PROBLEM TO WORK ON
Reproduce, please, only the lines from the first line below to the line containing "Contacto (511, 2388)", inclusive.
§
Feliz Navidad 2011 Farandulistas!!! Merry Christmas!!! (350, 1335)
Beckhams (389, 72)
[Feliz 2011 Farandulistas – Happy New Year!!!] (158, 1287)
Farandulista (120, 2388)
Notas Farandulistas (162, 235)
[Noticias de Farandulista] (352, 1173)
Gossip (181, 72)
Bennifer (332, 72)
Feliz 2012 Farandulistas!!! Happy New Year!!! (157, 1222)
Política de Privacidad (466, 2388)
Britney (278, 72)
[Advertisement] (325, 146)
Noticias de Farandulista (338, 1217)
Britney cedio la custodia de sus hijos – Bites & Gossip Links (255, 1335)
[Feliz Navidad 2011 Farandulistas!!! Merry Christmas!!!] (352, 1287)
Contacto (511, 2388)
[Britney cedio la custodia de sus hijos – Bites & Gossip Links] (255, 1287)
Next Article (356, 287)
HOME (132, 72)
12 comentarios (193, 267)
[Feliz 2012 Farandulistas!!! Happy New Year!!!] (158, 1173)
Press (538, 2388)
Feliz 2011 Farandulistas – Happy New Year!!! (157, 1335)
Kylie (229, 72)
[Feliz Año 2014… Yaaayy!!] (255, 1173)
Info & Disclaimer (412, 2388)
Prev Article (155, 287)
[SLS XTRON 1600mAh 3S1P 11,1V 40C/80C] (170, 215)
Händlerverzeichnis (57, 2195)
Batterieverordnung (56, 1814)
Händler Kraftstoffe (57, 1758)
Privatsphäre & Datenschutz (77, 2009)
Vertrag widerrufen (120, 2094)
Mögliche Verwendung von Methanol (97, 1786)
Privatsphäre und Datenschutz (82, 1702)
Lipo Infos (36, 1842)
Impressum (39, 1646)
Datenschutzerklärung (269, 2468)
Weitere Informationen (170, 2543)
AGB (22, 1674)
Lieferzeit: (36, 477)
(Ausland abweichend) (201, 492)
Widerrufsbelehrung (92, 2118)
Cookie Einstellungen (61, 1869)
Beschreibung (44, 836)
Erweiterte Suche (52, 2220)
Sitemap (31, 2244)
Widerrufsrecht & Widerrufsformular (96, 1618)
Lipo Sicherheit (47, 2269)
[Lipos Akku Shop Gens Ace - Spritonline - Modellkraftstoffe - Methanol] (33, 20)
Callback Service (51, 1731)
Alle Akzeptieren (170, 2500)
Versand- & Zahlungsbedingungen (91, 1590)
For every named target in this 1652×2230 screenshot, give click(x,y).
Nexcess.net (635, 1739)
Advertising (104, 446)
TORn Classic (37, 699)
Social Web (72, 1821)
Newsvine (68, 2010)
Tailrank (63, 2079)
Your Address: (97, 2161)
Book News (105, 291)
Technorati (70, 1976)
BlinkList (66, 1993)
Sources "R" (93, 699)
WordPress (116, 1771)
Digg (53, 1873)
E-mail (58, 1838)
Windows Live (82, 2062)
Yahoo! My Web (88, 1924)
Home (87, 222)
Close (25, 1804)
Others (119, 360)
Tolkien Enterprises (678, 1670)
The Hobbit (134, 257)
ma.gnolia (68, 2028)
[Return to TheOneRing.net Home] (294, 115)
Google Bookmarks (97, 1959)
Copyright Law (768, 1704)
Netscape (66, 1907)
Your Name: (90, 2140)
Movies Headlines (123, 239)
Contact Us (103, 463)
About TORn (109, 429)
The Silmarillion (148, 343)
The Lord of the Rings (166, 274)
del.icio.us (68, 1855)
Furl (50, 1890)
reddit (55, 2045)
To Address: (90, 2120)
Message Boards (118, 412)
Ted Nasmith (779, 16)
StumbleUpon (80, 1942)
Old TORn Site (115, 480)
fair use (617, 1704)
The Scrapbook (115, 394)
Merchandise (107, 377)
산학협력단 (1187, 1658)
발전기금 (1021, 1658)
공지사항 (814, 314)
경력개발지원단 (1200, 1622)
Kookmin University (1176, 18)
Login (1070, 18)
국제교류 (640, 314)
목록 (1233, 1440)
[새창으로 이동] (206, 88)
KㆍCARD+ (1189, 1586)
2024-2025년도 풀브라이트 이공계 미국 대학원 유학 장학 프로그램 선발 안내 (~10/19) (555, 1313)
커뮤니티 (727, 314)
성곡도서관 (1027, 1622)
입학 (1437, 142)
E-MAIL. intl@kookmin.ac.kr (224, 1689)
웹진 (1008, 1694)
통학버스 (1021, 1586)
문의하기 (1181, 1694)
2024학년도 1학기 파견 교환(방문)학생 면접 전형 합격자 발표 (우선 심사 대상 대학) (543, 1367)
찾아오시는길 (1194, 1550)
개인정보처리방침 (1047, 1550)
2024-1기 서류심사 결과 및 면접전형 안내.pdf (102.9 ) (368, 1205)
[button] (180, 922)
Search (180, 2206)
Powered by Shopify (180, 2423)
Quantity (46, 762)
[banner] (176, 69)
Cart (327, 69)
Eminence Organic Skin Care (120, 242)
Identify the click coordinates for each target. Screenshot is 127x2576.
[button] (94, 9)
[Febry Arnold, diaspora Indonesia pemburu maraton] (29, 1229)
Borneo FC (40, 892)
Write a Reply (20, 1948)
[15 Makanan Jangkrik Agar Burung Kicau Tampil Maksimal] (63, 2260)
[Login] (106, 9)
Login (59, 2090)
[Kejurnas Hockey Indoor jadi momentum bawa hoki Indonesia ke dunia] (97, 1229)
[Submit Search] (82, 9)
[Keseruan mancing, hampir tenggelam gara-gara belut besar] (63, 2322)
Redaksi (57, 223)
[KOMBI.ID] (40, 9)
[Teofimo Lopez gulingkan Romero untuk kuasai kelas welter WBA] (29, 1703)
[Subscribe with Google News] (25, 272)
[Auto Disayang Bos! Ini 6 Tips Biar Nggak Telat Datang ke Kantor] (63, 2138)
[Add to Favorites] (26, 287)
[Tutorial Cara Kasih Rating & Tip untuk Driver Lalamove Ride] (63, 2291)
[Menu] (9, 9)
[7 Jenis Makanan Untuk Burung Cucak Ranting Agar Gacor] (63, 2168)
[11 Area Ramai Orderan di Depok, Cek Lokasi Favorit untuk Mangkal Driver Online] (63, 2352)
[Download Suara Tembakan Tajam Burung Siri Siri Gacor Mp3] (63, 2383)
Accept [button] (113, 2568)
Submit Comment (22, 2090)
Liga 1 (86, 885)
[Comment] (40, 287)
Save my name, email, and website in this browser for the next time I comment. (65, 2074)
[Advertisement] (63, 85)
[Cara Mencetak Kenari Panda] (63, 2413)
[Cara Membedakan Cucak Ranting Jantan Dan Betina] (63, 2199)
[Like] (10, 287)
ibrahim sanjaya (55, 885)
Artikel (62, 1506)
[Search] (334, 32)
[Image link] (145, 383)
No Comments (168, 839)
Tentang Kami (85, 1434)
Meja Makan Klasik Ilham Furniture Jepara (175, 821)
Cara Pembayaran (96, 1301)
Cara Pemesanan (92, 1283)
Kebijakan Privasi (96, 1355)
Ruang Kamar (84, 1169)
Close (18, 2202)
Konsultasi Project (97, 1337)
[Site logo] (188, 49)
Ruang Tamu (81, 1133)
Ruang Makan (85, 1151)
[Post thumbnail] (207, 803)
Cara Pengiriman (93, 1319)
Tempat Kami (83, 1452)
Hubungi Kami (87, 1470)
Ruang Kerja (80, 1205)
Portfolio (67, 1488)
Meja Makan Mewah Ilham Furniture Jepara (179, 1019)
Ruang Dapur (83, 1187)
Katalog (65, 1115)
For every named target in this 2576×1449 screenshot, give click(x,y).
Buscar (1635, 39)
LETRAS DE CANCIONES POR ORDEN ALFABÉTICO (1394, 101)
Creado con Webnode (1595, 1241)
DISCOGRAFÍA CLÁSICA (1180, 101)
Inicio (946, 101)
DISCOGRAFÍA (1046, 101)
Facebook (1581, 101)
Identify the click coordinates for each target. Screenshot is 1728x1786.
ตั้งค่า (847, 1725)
§
TASK SOLUTION
Feliz Navidad 2011 Farandulistas!!! Merry Christmas!!! (350, 1335)
Beckhams (389, 72)
[Feliz 2011 Farandulistas – Happy New Year!!!] (158, 1287)
Farandulista (120, 2388)
Notas Farandulistas (162, 235)
[Noticias de Farandulista] (352, 1173)
Gossip (181, 72)
Bennifer (332, 72)
Feliz 2012 Farandulistas!!! Happy New Year!!! (157, 1222)
Política de Privacidad (466, 2388)
Britney (278, 72)
[Advertisement] (325, 146)
Noticias de Farandulista (338, 1217)
Britney cedio la custodia de sus hijos – Bites & Gossip Links (255, 1335)
[Feliz Navidad 2011 Farandulistas!!! Merry Christmas!!!] (352, 1287)
Contacto (511, 2388)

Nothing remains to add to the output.